I think the holidays are hard because we have the expectation that we can bumble into this darkest part of the year eating garbage food and giving up on the beach body of summer, substituting the religiosity of the holidays for any meaningful spiritual practice. Maybe the extra pounds become the padding we need as we attempt to embrace all the feelings of family and holidays, past, present and future, which, for many of us, are a mixture of beautiful and horrific.
We stay busy and satiated so we don’t have to feel because some of us are haunted by loneliness and loss. Some of us are compelled to see and talk to people who have inflicted some of our deepest wounds. For most of us, there is a sense of loss that comes with the rift between the life we thought we would have and the one we had to leave behind, or left us behind.

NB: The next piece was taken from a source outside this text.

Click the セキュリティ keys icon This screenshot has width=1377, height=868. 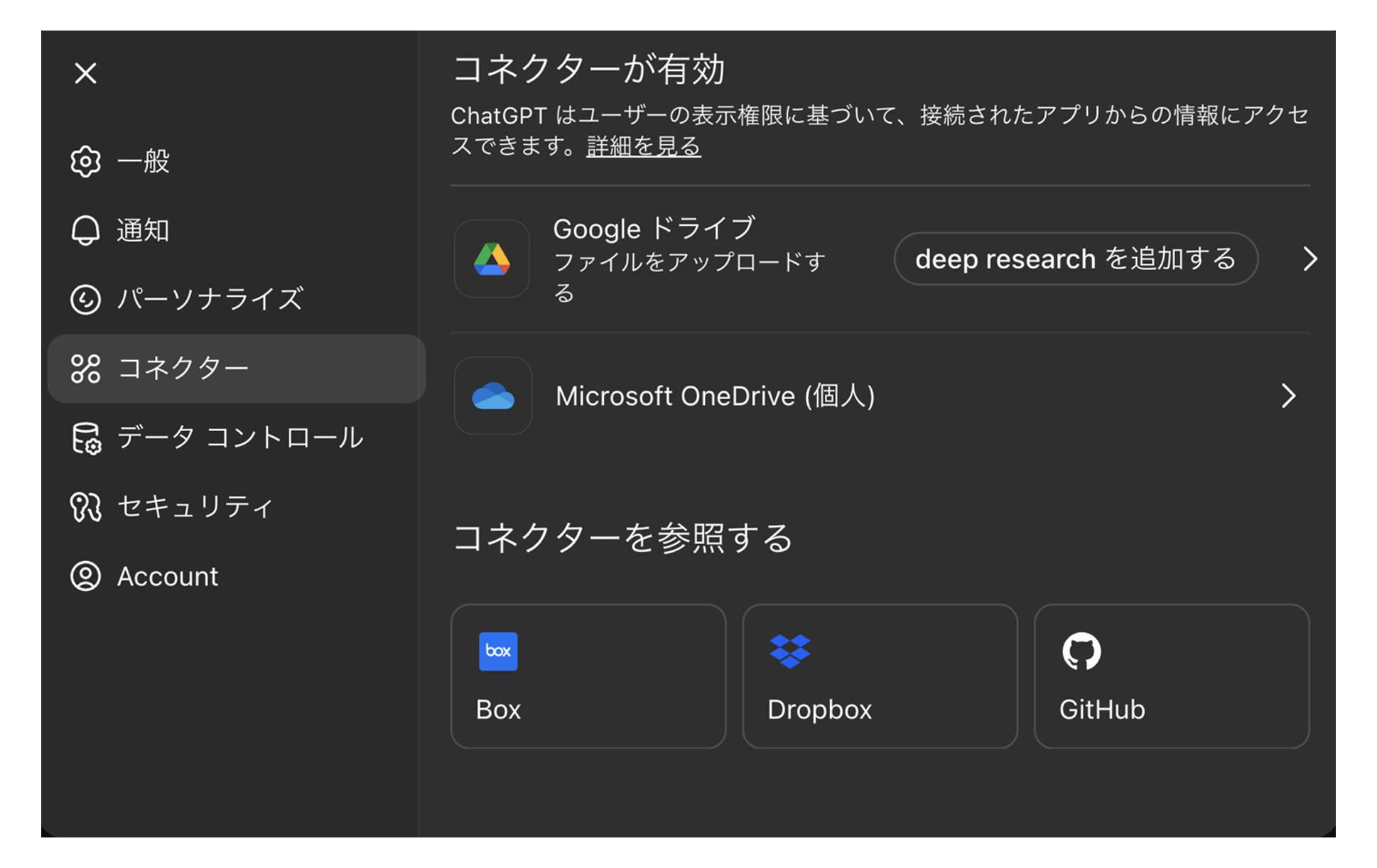click(x=85, y=506)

It feels incongruent with the tinsel T-rex sitting on my bookshelf, the happy-colored lights outside my house, even the nativity of Christ or the victory of the Maccabean army—because those are stories of hope—and sometimes hope feels dangerous.
Cheryl Strayed wrote, “Most things will be okay eventually, but not everything will be. Sometimes you’ll put up a good fight and lose. Sometimes you’ll hold on really hard and realize there is no choice but to let go. Acceptance is a small, quiet room.”
Sometimes the holidays feel like a small, quiet room to me, even as I go through the insane motions to make them noisy and crowded. Some of the bustle is just me trying not to notice the small, quiet room. The place where I have to sit with my idea of what I thought my life would be when I was a bright-eyed, silly, enthusiastic, hopeful little girl, and the reality of what it is today, which is actually something much more complex and rich and deep and interesting than what I could have imagined back then.
That’s hard. It’s forking hard.
So please, take care of yourself. Let the dark nights and cool whether, drive you to the small, quiet room.
Pain is on the other side of the door. But so is peace.